**THE TASK**
Do these statements agree with the post on South African abalone? Answer each with yes or no and quote the words of the post that decide it. 1. The post proposes raising the abalone TAC from 12 tons to roughly 600-700 tons. 2. The farmed abalone industry produces dried abalone. 3. Abalone was listed under CITES III in 2010.

**PAGE EXCERPT**
* * * *
Sunday, December 14, 2025

What to do with a problem called ABALONE?

 South African abalone is once again in the spotlight. The question is whether the latest fisheries minister - Willie Aucamp - is going to have gonads to actually put measures in place to fix South Africa's unchecked abalone poaching and corruption crises. 

What can Minister Aucamp do? What is incredible is the fact that he can put in place a suite of measures rapidly that will massively reduce poaching in the immediate term and benefit small-scale abalone divers from Paternoster to Pearly beach who are historically reliant on abalone. 

1. Increase the abalone TAC from 12 tons (!!) to ±600-700 tons and strictly implement and enforce the TURF management system. Have legal abalone divers displace illegal divers by keeping legal divers in the water for the maximum duration of the annual abalone season.

2.  Allocate long term 15-year duration fishing rights to abalone divers who have been without rights since 2013. This will ensure a sense of "ownership" and further ensure that divers are personally invested in the well-being and sustainability of abalone stocks. 

3. Co-manage the fishery with right holders.

4. Re-establish the dedicated "green courts" that had an 80% conviction rate when it existed and were responsible for the imprisonment and financial ruin of syndicate leaders like Jason Ross and Elizabeth Marks. 

5.  Re-establish and fund local-based enforcement and fishery oversight bodies.

6.  Clean up the corruption in the fisheries department and open up the entire sale processes of confiscated abalone (and lobster) to public scrutiny and oversight by the fisheries portfolio committee. 

ABALONE, CITES II & THE SUDDEN LISTING REMOVAL

South Africa was scheduled to have dried abalone (only) listed on Appendix II of CITES at COP 20 which was held in Uzbekistan until 5 December 2025. 

It has emerged that the SA delegation abandoned the listing proposal at the 11th hour and environmental organizations like the EMS Foundation are speculating about possible nefarious reasons for this last-minute decision linking it to the newly appointed Fisheries Minister and his apparent anti-conservationist stance (especially since Dion George has now magically labeled himself to be a "conservationist").  

[To digress, Mr George, the great "conservationist", increased the lobster TAC by 58% despite lobster stocks being under severe poaching pressure and biological stocks at less than 2% of pristine / historic levels. I am yet to see any conspiracy theories about this inexplicable increase in the lobster TAC, which massively benefited lobster exporters, in particular].

To list dried abalone - the form that poached abalone is almost exclusively exported in - on CITES II is theoretically commendable but not practically viable for South Africa. 

Listing on CITES II has significant practical obligations and administrative requirements which the South African fisheries department has proved completely incapable of implementing when abalone was listed under CITES III in 2007. Corruption and administrative incompetence would be the dream-ticket to even further ramp up the illegal abalone trade using CITES permits to boot. [Our last listing of abalone on CITES III resulted in unendorsed CITES permits being repeatedly used to launder illegal product, which directly contributed to the ramping up of illegal trade to the levels we see today.]

So what would it mean to have dried abalone listed on CITES II?

1. Firstly, the Fisheries Department would have to issue mandatory CITES export permits or re-export certificates. 

2. Secondly, the importing states (Hong Kong, China, Singapore, Vietnam) may introduce stricter requirements for the importation of the dried abalone.

Again, theoretically, this could work to seriously curtail the export of dried abalone if you had a competent and uncorrupted fisheries department. [Incidentally, the farmed abalone industry does not produce dried abalone so the conspiracy theory punted by environmental organizations about the new fisheries minister doing the farmed industry's bidding makes little sense.]

South Africa simply does not have the administrative capacity to process, evaluate and issue such permits. Coupled with the rampant corruption that is the fisheries department, to list dried abalone on CITES II would ONCE AGAIN have been catastrophic. 

That said, the DA's handling of this matter [and the removal of George as Minister] is a textbook case of stupidity and ANC-cadre-levels of incompetence.
* * * *
**AVAILABLE DATA**
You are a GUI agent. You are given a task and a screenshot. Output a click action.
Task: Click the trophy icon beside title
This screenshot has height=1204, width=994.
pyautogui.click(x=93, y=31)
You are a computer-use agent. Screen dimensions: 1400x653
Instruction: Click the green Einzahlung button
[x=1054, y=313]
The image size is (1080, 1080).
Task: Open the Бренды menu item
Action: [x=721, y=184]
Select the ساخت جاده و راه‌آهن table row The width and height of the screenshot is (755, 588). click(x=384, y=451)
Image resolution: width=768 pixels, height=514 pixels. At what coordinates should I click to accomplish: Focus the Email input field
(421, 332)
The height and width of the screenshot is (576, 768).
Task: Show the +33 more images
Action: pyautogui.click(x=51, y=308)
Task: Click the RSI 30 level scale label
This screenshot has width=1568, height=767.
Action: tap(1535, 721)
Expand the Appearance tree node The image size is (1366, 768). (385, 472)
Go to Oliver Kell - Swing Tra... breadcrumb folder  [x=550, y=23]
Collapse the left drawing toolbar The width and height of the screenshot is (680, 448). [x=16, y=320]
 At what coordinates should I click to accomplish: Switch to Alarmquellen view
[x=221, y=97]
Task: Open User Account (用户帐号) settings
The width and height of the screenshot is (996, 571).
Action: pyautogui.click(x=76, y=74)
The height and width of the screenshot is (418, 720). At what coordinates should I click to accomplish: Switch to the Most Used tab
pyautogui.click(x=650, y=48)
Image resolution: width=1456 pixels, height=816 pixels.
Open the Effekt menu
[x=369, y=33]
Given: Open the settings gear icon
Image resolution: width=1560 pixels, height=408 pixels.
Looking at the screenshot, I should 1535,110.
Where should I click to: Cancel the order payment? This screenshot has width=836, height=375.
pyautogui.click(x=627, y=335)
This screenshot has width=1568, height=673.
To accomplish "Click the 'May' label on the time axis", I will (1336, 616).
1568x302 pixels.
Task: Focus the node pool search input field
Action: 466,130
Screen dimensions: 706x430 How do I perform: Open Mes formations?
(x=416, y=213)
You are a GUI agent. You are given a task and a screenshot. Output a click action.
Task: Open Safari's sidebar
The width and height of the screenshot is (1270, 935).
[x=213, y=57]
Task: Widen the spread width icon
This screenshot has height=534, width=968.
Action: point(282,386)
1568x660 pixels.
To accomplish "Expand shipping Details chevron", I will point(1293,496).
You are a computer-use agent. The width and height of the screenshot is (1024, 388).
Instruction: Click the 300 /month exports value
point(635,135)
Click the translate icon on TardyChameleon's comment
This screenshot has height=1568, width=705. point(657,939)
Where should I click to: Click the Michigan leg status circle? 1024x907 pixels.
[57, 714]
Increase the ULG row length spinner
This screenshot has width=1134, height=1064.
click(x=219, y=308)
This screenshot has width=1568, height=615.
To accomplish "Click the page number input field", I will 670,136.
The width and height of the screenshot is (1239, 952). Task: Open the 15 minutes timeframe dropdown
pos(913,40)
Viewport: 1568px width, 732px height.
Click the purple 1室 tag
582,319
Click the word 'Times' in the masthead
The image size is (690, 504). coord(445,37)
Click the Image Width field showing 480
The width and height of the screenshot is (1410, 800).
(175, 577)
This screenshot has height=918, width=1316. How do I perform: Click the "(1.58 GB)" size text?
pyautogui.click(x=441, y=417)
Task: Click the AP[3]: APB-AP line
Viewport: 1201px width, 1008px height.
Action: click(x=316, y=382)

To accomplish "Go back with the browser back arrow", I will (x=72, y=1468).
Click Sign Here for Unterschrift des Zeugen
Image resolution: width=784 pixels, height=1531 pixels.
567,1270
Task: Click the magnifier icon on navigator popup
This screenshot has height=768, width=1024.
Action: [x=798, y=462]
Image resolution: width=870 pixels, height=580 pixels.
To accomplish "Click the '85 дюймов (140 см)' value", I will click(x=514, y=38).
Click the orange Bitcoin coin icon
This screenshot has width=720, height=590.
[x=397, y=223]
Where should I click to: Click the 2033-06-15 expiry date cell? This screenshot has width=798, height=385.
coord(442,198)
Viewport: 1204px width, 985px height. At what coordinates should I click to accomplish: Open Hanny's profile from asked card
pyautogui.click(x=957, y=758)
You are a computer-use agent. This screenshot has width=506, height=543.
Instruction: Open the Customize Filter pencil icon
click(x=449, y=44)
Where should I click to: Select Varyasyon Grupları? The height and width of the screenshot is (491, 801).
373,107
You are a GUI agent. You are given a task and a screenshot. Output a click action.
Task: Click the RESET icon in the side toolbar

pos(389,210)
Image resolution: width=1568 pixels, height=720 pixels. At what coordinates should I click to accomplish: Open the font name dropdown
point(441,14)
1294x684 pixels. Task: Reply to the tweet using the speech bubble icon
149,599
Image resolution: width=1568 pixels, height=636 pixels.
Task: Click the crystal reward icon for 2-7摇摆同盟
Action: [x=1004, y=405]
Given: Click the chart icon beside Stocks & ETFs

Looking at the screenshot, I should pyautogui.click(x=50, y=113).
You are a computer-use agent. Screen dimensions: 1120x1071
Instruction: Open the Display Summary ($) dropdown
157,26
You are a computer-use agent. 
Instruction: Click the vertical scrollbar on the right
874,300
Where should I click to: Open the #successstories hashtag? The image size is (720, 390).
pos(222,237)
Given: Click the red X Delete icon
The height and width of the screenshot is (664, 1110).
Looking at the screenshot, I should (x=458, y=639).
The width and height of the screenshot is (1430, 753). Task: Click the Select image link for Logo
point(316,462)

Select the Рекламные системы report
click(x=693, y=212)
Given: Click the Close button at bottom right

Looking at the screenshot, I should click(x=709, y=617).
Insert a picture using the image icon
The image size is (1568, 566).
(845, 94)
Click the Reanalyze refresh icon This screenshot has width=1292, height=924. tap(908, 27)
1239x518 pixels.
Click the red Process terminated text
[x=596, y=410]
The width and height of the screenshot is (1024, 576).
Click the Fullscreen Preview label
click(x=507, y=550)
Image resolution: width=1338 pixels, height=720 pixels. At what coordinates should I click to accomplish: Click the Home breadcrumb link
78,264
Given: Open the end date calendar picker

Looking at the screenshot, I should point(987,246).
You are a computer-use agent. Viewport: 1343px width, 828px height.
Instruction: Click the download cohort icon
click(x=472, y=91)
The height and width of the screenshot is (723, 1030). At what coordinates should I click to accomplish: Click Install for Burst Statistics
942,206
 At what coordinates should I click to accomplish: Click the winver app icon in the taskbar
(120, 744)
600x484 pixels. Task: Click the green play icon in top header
* * * *
**ANSWER SECTION**
1. Yes: "Increase the abalone TAC from 12 tons (!!) to ±600-700 tons"
2. No: "the farmed abalone industry does not produce dried abalone"
3. No: "when abalone was listed under CITES III in 2007"